(What to produce): Take the part of the items that opens with the line containing "The width and height of the screenshot is (1106, 412)." and closes with the line containing "tap(38, 96)", change "Bean Curd with Vegetable" to "Tofu with Vegetable" and leave everything else unchanged. Return only that part.

(Rows of pointing data):

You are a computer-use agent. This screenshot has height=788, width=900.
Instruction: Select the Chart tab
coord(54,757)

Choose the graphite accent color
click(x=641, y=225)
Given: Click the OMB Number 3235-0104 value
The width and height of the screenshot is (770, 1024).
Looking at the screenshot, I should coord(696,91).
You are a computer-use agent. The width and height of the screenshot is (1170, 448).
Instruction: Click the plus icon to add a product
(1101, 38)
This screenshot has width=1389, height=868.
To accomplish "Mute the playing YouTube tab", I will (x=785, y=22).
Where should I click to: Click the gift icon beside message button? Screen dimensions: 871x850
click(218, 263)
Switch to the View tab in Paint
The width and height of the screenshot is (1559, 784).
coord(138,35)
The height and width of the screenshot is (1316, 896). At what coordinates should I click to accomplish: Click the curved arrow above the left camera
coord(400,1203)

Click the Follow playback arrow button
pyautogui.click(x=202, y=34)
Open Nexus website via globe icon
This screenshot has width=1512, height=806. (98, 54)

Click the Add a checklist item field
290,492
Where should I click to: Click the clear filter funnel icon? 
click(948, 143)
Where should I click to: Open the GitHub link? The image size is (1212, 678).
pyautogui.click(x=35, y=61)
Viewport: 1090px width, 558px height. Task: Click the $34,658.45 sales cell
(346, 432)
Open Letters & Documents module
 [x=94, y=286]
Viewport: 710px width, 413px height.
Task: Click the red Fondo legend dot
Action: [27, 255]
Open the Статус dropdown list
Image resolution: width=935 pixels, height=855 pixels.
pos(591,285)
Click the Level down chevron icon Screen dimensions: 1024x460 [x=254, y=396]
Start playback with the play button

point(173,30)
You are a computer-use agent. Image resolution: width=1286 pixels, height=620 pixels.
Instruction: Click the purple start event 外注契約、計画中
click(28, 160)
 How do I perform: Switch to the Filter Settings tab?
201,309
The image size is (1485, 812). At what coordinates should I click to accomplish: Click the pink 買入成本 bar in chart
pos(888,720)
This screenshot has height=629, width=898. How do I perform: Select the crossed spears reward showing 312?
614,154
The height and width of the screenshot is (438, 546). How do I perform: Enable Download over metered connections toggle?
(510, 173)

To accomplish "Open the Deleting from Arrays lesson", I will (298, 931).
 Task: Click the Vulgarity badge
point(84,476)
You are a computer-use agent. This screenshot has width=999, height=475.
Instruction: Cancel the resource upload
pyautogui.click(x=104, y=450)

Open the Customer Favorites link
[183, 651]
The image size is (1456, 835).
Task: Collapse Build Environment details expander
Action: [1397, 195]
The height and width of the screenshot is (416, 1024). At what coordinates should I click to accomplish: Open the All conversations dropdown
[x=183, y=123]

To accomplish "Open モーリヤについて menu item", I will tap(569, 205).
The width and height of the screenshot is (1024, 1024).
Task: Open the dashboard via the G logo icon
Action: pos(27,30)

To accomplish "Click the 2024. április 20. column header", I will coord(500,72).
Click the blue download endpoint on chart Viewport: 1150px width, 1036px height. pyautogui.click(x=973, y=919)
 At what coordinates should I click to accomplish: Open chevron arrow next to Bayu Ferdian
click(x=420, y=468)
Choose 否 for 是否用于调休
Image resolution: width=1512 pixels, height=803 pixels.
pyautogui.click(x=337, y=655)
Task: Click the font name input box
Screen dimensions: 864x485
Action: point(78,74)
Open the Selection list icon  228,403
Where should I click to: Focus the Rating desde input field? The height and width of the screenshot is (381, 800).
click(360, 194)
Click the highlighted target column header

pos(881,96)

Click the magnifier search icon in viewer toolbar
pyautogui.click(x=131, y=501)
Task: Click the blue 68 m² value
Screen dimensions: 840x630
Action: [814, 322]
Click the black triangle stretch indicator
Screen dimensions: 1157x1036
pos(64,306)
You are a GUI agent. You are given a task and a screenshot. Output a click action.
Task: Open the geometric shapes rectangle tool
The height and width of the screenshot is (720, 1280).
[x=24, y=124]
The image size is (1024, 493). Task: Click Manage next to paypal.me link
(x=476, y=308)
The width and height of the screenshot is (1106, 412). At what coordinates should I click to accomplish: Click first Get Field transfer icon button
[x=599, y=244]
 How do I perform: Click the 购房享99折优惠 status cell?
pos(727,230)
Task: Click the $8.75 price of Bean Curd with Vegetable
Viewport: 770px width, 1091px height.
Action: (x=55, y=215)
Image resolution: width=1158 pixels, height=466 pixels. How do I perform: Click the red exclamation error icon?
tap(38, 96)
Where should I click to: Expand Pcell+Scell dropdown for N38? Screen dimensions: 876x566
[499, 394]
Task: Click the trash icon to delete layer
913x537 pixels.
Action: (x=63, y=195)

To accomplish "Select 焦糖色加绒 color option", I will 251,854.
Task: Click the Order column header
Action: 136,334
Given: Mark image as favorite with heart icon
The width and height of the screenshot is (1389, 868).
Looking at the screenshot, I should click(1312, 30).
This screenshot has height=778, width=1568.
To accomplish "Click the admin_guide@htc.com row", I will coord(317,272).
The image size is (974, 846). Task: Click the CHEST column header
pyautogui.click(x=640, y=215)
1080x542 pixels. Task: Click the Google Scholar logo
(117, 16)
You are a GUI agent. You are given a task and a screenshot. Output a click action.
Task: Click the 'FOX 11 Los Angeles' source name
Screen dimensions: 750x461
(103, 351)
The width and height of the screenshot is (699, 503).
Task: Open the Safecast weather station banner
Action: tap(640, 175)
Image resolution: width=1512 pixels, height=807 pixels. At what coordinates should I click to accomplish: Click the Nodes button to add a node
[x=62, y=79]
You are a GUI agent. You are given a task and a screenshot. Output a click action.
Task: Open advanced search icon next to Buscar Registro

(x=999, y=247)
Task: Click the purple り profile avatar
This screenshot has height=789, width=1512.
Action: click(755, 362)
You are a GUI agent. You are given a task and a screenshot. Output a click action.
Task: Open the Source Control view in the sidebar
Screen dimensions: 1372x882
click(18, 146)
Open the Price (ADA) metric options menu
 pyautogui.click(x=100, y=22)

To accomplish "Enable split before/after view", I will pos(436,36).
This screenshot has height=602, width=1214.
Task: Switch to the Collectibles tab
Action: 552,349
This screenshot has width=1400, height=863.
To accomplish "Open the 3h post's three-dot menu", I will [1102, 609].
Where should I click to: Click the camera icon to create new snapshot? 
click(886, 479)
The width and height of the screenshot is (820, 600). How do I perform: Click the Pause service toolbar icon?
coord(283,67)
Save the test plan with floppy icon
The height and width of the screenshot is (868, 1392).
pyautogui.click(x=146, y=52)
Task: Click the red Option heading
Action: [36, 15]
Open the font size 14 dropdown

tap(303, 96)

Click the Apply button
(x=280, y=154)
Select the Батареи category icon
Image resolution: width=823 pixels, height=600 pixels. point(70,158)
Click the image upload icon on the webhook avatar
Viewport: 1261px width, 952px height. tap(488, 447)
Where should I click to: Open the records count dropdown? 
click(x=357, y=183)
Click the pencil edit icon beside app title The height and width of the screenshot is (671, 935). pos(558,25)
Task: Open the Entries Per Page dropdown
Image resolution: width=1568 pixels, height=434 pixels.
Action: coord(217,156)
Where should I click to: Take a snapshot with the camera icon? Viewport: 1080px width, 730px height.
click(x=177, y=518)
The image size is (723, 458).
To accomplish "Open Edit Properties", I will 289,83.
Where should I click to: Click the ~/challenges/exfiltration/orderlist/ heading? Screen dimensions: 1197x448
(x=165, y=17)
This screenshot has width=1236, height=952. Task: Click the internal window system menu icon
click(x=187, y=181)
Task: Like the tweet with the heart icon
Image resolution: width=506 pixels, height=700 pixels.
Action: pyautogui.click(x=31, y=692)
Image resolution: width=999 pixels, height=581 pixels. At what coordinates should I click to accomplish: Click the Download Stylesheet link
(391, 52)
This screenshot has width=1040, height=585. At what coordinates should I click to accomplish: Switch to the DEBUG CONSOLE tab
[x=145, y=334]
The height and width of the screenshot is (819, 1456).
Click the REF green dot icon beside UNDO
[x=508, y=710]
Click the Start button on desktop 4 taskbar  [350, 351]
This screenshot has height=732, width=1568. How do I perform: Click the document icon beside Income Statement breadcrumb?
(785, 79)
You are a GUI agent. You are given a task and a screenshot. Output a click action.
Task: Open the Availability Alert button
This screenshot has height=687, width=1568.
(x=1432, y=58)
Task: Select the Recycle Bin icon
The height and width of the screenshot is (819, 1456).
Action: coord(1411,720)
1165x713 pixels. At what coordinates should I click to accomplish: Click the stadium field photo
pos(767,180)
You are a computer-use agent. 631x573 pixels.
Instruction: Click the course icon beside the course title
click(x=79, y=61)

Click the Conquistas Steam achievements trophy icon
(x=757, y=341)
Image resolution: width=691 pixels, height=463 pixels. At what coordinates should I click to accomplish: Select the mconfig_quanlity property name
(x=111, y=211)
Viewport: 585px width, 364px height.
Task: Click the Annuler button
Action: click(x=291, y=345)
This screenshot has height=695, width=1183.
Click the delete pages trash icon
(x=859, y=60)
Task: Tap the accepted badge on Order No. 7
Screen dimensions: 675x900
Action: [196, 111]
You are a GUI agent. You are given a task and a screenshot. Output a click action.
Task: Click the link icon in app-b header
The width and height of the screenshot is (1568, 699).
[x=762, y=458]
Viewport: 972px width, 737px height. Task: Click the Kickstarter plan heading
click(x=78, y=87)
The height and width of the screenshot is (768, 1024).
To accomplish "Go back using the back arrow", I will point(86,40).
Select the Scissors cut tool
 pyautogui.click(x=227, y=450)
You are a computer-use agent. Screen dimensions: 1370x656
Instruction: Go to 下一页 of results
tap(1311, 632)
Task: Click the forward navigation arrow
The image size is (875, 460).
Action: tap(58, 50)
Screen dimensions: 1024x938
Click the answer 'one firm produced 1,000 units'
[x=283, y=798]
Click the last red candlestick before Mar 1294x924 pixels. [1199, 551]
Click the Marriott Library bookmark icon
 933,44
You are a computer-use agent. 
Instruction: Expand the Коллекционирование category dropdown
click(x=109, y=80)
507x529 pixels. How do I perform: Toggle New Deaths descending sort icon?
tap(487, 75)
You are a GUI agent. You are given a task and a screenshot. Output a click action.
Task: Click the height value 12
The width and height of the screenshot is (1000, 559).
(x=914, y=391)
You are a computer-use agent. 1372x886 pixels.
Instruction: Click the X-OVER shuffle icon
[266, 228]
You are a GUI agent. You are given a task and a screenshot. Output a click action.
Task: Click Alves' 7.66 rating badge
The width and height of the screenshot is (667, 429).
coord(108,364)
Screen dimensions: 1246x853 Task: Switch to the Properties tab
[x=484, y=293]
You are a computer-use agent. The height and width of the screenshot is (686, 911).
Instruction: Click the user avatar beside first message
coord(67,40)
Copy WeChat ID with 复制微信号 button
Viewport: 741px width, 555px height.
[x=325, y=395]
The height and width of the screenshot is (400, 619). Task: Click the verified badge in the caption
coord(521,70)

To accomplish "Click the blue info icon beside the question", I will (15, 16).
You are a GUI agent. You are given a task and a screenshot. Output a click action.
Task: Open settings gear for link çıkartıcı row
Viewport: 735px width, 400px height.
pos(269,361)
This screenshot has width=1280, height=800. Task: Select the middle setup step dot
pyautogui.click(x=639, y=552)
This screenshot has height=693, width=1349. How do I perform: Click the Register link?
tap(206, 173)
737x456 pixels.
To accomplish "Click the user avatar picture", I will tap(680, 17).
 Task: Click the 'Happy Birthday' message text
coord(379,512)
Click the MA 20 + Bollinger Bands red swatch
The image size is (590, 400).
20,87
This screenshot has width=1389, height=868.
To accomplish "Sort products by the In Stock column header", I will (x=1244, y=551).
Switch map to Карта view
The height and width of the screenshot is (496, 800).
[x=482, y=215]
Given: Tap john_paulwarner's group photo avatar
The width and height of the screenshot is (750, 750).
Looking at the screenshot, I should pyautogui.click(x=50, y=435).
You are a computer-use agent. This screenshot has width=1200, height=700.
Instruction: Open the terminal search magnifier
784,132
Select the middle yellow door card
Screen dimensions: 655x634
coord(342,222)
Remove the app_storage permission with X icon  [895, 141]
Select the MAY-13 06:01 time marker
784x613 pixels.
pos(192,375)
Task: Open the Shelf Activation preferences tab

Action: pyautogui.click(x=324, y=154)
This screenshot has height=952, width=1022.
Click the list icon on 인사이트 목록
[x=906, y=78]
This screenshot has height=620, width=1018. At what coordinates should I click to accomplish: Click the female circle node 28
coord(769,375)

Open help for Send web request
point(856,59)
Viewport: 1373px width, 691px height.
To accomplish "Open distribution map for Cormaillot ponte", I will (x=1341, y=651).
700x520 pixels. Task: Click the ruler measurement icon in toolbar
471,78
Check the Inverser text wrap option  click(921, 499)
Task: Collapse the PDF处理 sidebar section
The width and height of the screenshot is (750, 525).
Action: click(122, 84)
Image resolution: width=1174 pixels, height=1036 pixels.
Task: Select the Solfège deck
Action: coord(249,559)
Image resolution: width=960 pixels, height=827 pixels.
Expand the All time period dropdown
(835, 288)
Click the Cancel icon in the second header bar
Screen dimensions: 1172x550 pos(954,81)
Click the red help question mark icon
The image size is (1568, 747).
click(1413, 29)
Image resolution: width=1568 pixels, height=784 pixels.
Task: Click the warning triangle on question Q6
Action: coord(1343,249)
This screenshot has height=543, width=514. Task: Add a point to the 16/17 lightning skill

(Solved problem):
The width and height of the screenshot is (1106, 412). At what coordinates should I click to accomplish: Click first Get Field transfer icon button
[x=599, y=244]
 How do I perform: Click the 购房享99折优惠 status cell?
pos(727,230)
Task: Click the $8.75 price of Tofu with Vegetable
Viewport: 770px width, 1091px height.
Action: (x=55, y=215)
Image resolution: width=1158 pixels, height=466 pixels. How do I perform: Click the red exclamation error icon?
tap(38, 96)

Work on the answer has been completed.